Durante anos os Baptistas tinham cantado para si e para os amigos de liceu, enquanto casavam, tinham filhos e trabalhavam. Durante anos os burgueses tinham desistido de cursos e imaginado uma vida criativa que não se materializava. Até que a net os uniu. O que é engraçado é que no momento em que a net globaliza o mundo, eles, em vez de tentarem à força falar de assuntos universais, olham para o seu pequeno mundo, olham-no em português e são legitimados por isso.

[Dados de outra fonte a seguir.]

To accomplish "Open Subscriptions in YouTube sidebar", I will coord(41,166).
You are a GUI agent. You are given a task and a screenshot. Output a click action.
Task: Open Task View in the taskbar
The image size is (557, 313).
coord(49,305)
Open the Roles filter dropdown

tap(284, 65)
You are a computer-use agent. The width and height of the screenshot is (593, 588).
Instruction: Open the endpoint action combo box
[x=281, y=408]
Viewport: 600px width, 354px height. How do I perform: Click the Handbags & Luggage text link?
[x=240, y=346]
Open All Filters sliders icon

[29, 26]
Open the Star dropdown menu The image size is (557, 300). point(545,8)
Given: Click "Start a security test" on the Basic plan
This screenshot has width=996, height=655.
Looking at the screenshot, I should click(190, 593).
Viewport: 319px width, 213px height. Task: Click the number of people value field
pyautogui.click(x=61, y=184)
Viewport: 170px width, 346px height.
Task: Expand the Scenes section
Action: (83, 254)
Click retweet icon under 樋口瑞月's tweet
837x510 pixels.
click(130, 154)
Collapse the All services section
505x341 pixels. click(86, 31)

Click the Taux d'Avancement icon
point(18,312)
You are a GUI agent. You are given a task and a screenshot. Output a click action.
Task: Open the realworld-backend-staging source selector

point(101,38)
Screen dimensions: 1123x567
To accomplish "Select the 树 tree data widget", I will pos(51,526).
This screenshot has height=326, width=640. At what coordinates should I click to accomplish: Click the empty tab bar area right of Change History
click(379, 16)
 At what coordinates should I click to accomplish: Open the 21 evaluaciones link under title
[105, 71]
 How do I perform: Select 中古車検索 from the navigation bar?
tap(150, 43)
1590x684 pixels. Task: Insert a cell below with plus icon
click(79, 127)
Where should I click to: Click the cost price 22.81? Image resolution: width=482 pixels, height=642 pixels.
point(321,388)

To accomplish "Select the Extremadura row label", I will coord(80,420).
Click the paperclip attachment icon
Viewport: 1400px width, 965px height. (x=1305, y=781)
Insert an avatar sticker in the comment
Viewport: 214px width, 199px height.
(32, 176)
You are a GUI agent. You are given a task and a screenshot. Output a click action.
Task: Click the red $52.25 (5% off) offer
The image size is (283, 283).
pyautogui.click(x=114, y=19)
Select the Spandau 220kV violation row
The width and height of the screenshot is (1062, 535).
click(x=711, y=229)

Úria: "A internet traz alguma legitimação. Em vez de círculos conspiratórios de duas ou três pessoas que se reúnem no café, há pessoas a puxar umas pelas outras em vários sítios do país". E acaba: "andamos ali a apoiar-nos uns aos outros e a exortar-nos uns aos outros".

A AmorFúria começa inspirada na FlorCaveira e ajuda os homens da editora de Cavaco a arranjar concertos com regularidade, mas o mais importante é essa questão de exortação mútua: de repente esta gente sente-se legitimada.

E essa legitimação já extravasou: Úria ainda não tem um CD nas lojas (mesmo já tendo gravado EPs) mas já um pequeno furor à volta dele. Desde o concerto dos Pontos Negros no MusicBox, que Os Golpes (abriram essa noite) ficaram como referência de uma data de miúdos (e graúdos). O fenómeno fez chamar a atenção para bandas amigas mas que não pertencem ao catálogo das duas editoras, como os Feromona. E ontem, quinta-feira, b fachada foi ao Portugal no Coração - o que significa que este pequeno fenómeno não é pensado para ser uma brincadeira de culto.

Se eles não tiverem essa ambição, têm pelo menos o sonho. Graças a eles voltou a valer a pena ouvir pop em português. Resta saber se entretanto o típico moço português de vinte anos perdeu a vergonha à sua língua.